### What you will do
Look below for the line that contains "Where should I click to: Click", then copy it and each following line to the end of the records, minus any pictures.

### Record excerpts
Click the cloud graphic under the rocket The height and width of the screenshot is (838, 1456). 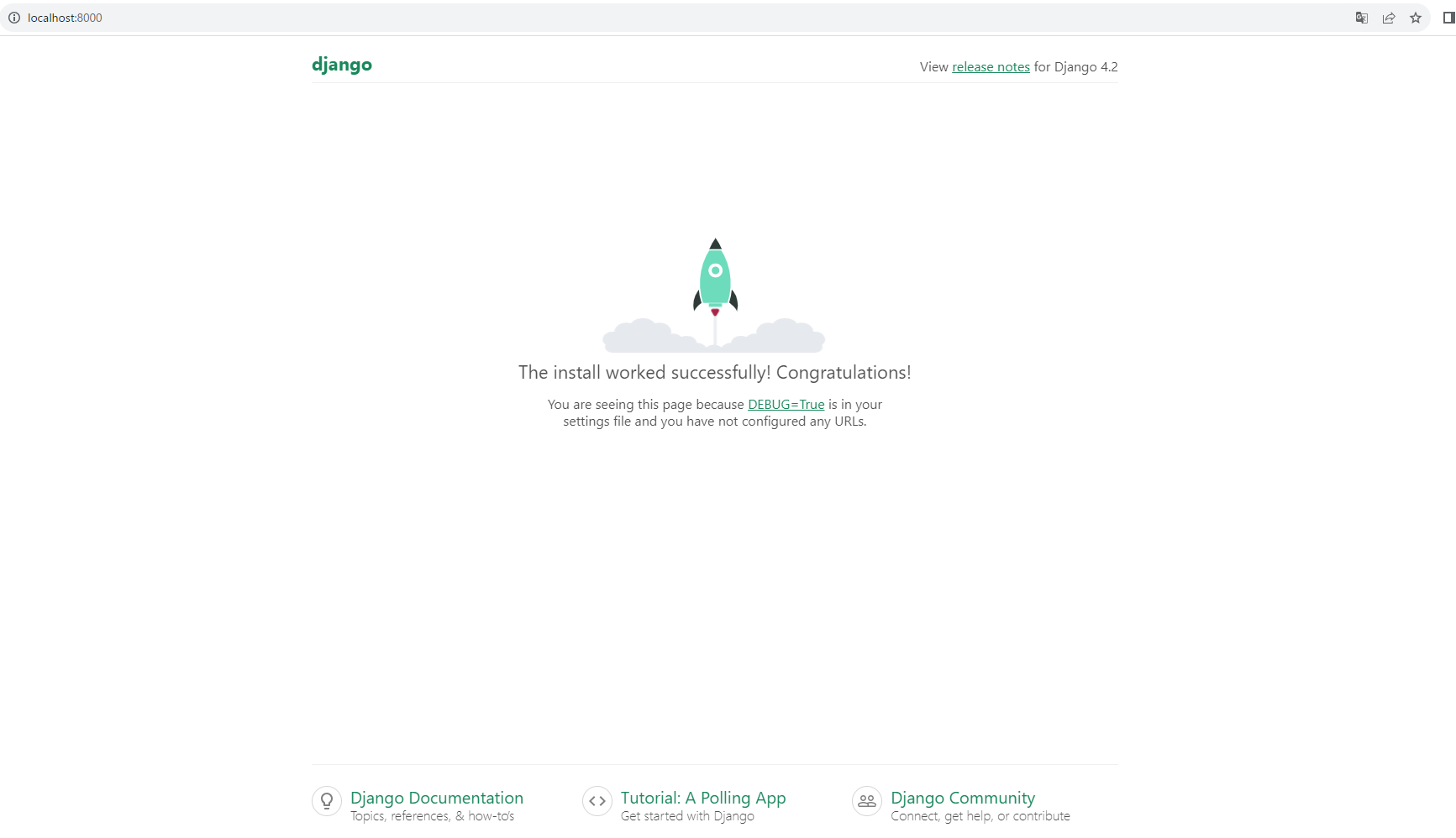point(647,336)
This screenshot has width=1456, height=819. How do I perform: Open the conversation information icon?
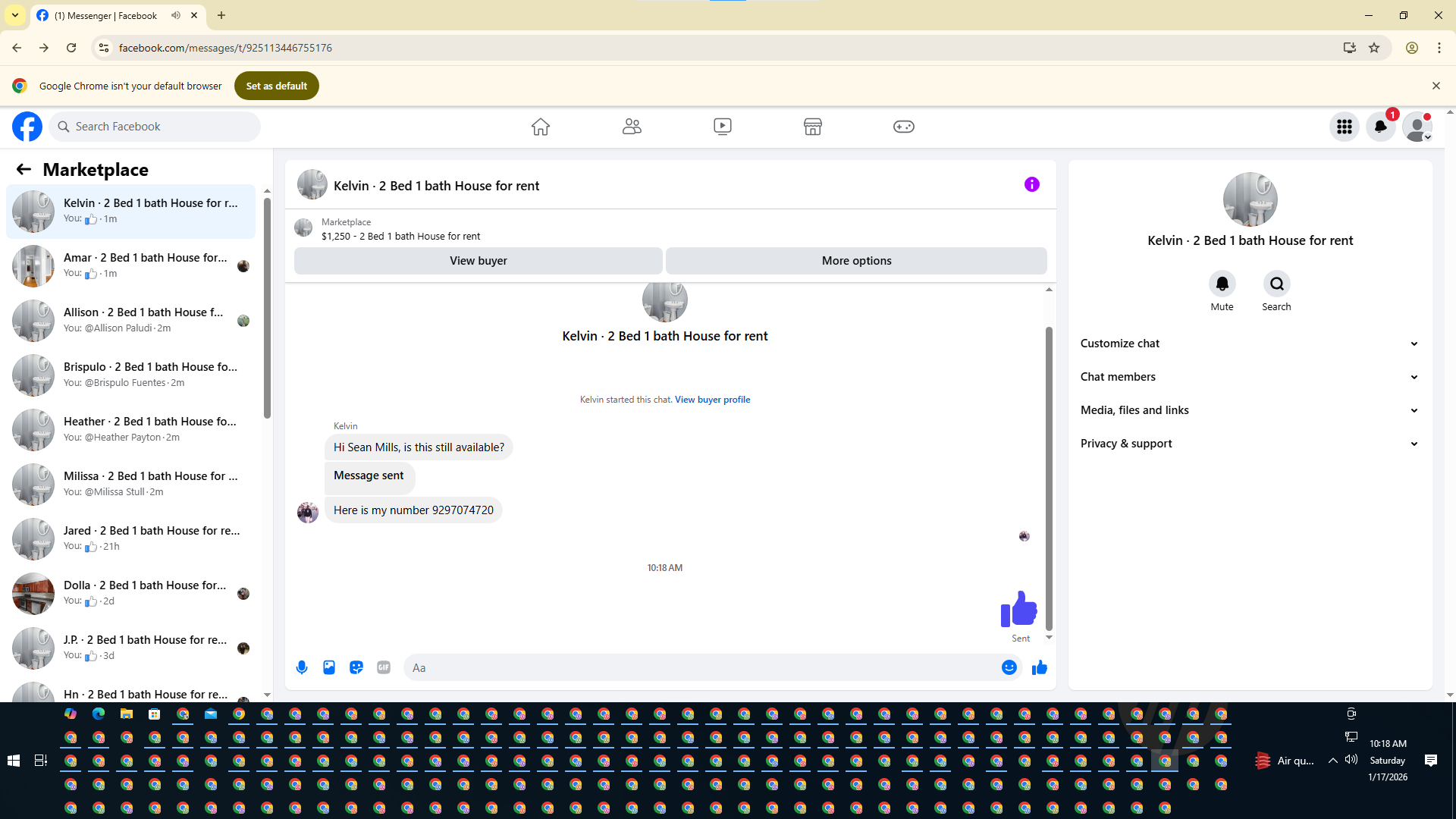point(1031,184)
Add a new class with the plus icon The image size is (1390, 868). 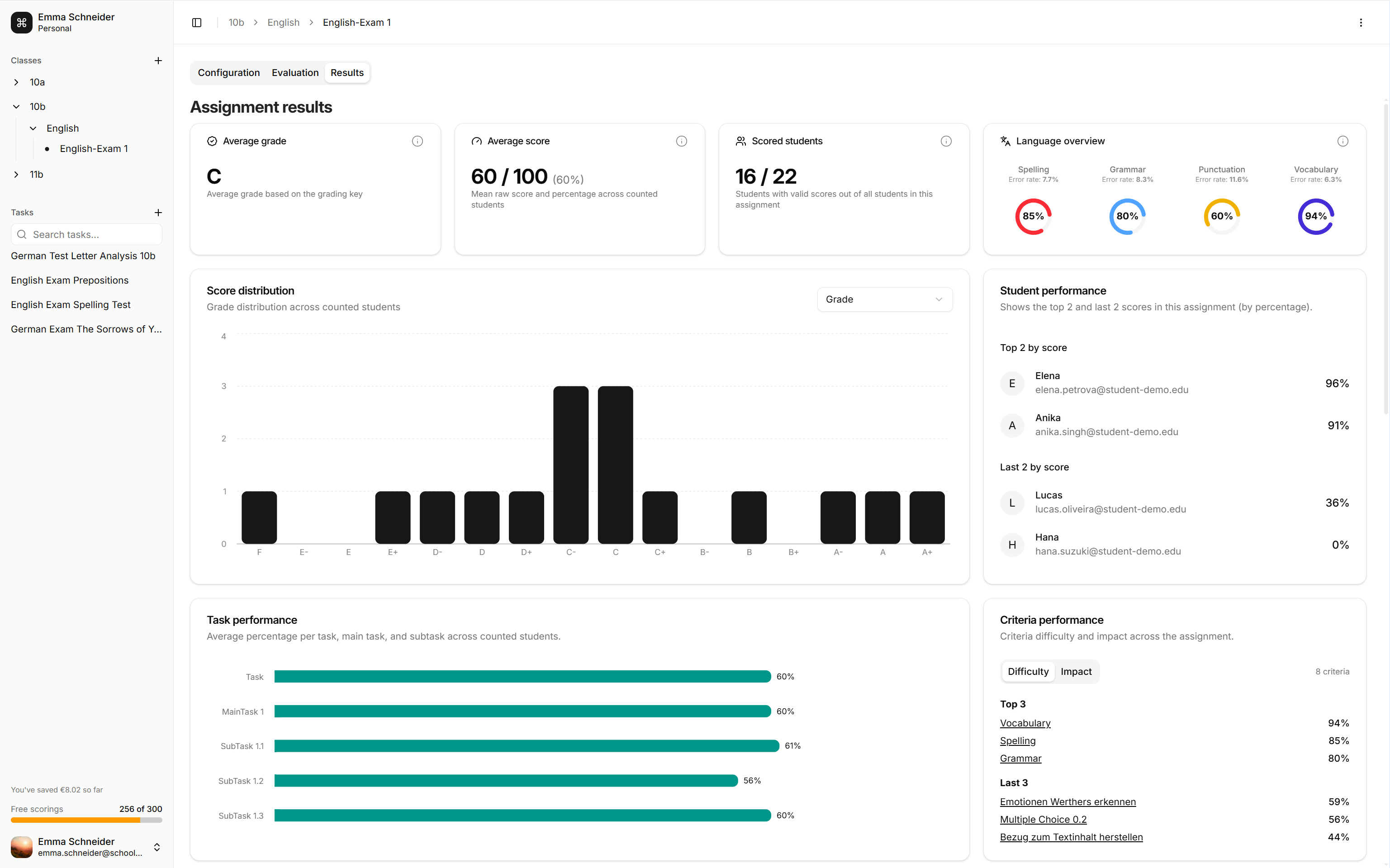pos(158,60)
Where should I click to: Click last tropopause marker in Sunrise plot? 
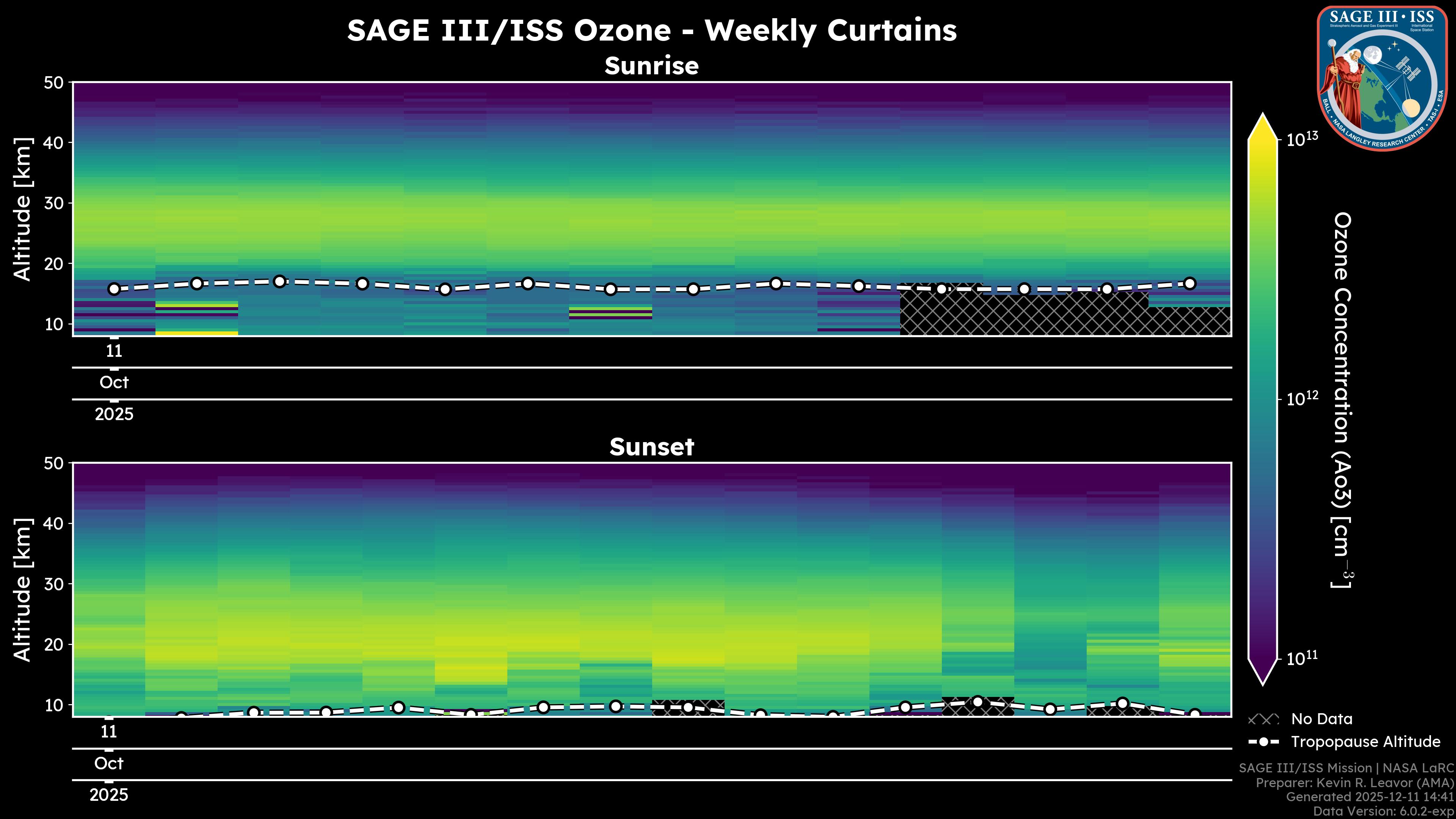click(x=1190, y=283)
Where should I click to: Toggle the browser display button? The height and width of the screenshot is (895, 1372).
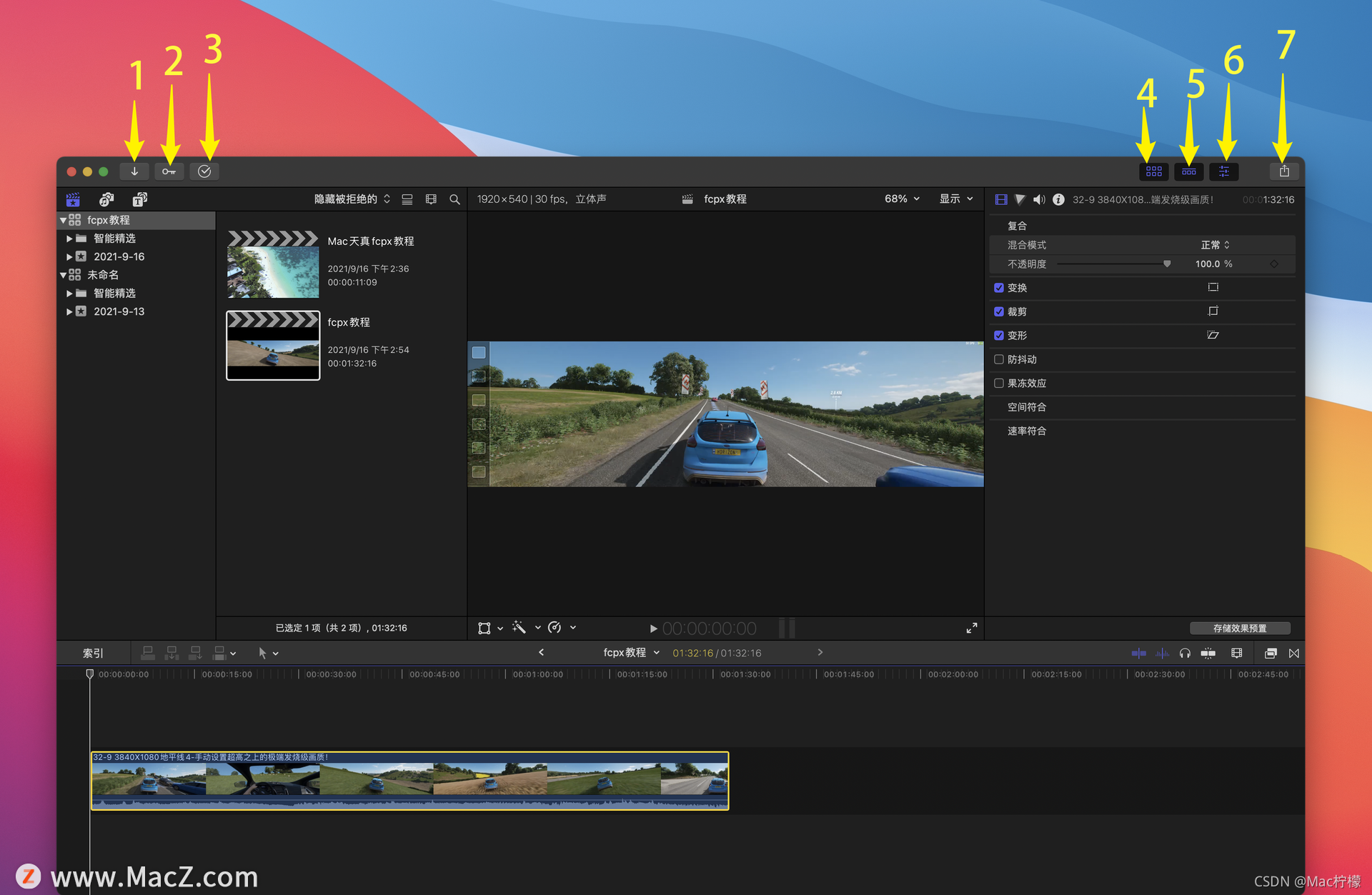click(x=1153, y=171)
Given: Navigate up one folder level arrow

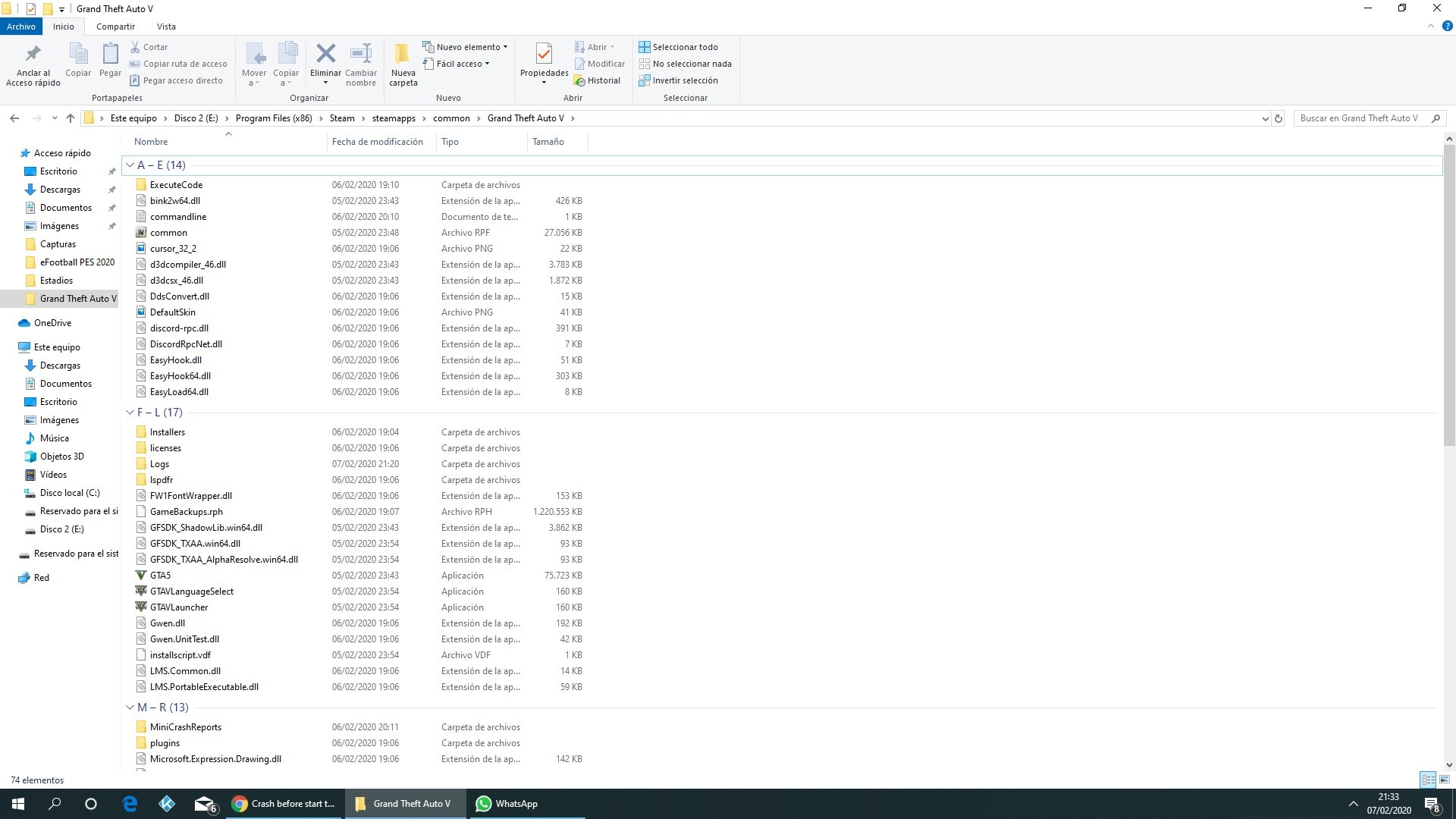Looking at the screenshot, I should point(71,118).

### Reply to the exercise
Where should I click to: Click last tropopause marker in Sunrise plot? 
click(x=1190, y=283)
Where should I click to: Toggle the browser display button? The height and width of the screenshot is (895, 1372).
click(x=1153, y=171)
Given: Navigate up one folder level arrow

Looking at the screenshot, I should point(71,118).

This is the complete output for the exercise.